American airplane pilot

Sandra L. Anderson is a former airplane pilot with Northwest Airlines. She is known as a pioneer in the airline community and was one of the first women pilots to fly a commercial airliner.

== Early life ==
Anderson received a bachelor's degree in art at the Texas Woman's University, where she minored in music and physical education. From 1970 to 1973, she taught at the La Marque, Texas school district. Later, she worked as a graphic artist with Exxon. She married NASA engineer and skydiver Dick Anderson who died several years later in 1975 in an accident.

== Flying career ==
After the death of her husband, Anderson pursued a career in flying. In 1978, she applied to several airlines after she had earned the necessary flight certificates without success. In order to increase her odds of being hired, Anderson then enrolled in the B-727 flight engineer's school. In 1979, she was hired by Northwest Orient Airlines. She was the second female pilot they had hired. She served numerous positions, including Fleet Check Captain, Chief Pilot at the Minneapolis/ St. Paul crew base, and Captain flying a Boeing 747-400.

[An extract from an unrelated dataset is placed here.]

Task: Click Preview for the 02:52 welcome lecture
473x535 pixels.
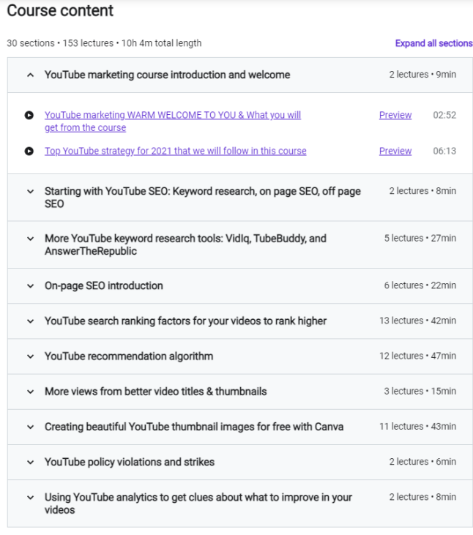Action: pos(395,115)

In the early 1990s, she became a founding board member of Women in Aviation, International. In 1995, she received a master's degree in Human Resources from the American University. She has also received the Northwest Airlines Humanitarian Award, recognition from the National Aviation Club for her "tireless dedication to promoting aviation", and is a board member of Women in Aviation International. By 1996, she was an assistant Chief Pilot and Flight Manager for Northwest Airlines. She was the first woman at any airline to hold that position.

In 2005, she was inducted into the Women in Aviation International Pioneer Hall of Fame by Women in Aviation, International.